ACTIVITY: Which lines in the records below include the word "тайные"? Report each of them in full.

Dataset entries
※ ※ ※
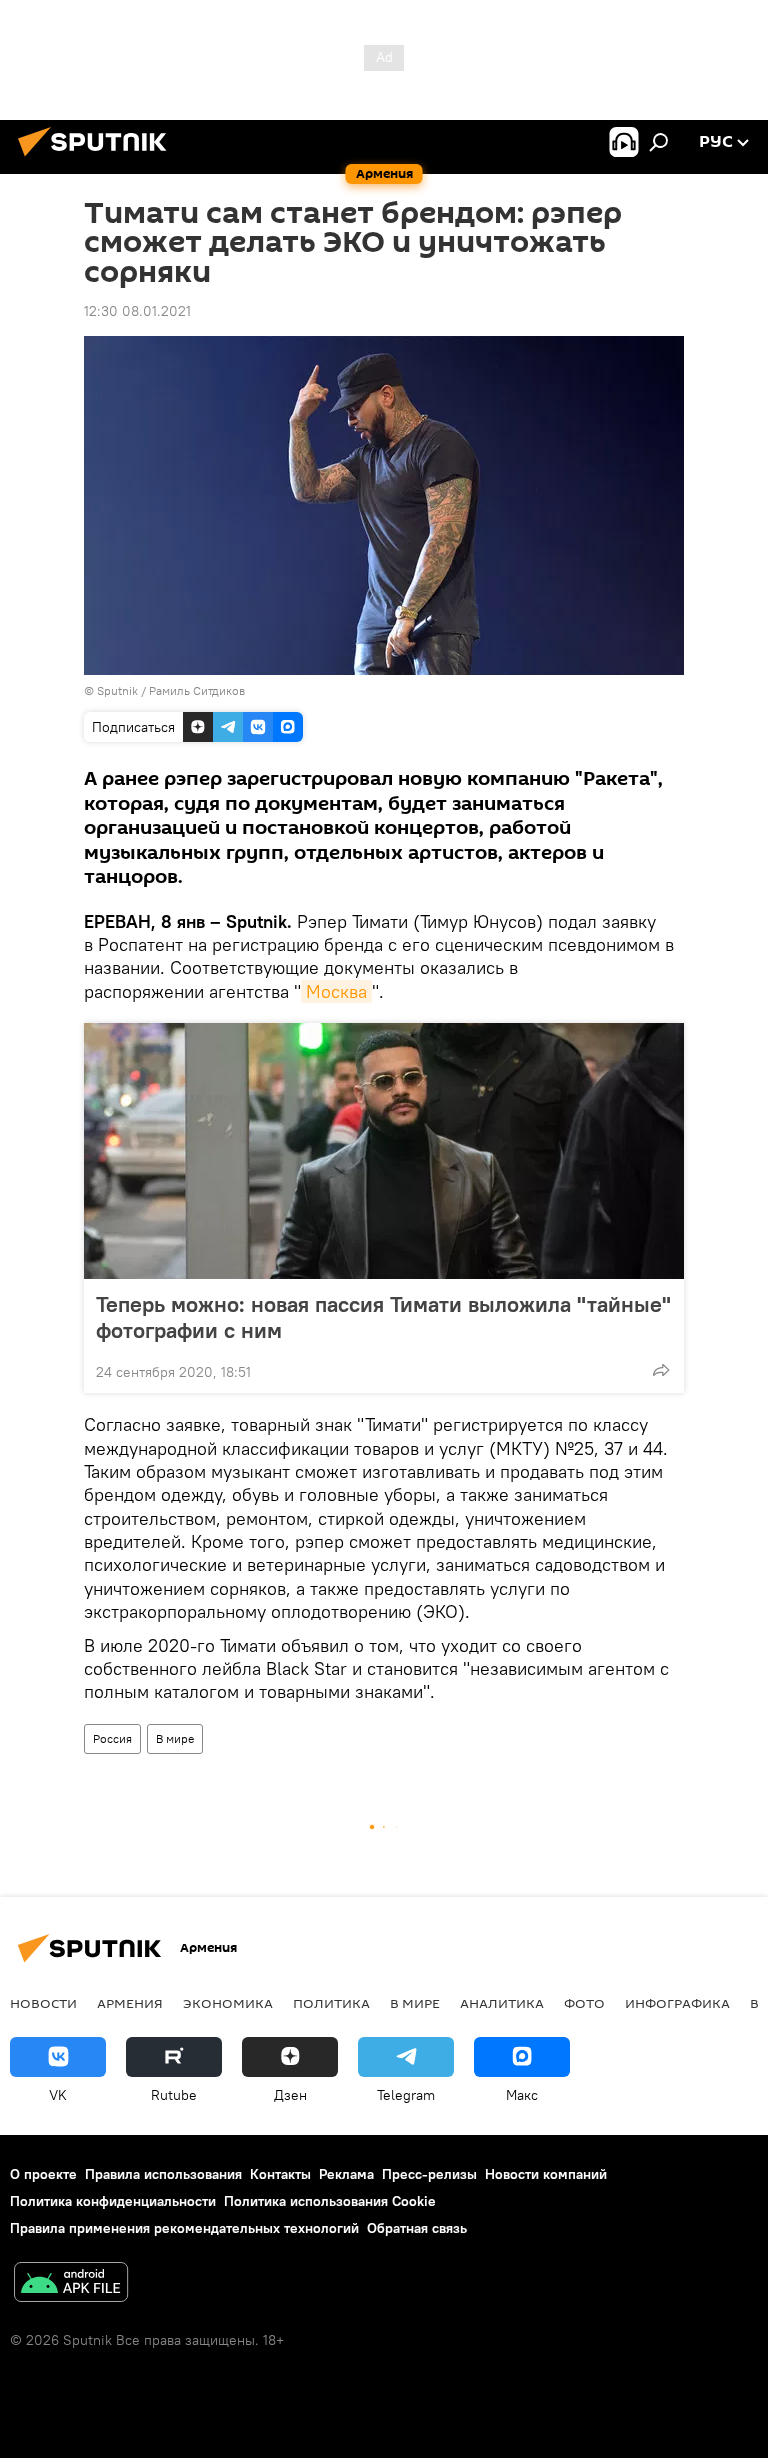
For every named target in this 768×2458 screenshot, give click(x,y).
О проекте (43, 2174)
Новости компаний (546, 2174)
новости (43, 2003)
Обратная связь (417, 2228)
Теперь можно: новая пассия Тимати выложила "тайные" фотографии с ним (383, 1317)
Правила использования (163, 2174)
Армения (130, 2003)
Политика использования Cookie (330, 2201)
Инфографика (677, 2003)
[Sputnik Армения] (98, 159)
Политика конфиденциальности (113, 2201)
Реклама (346, 2174)
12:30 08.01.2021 (137, 311)
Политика (331, 2003)
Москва (336, 991)
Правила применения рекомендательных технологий (184, 2228)
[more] (661, 1370)
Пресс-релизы (429, 2174)
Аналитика (502, 2003)
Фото (584, 2003)
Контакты (280, 2174)
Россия (112, 1738)
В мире (175, 1738)
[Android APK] (71, 2284)
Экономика (228, 2003)
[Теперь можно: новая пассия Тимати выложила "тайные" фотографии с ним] (384, 1151)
※ ※ ※
ANSWER TO THE PROBLEM:
Теперь можно: новая пассия Тимати выложила "тайные" фотографии с ним (383, 1317)
[Теперь можно: новая пассия Тимати выложила "тайные" фотографии с ним] (384, 1151)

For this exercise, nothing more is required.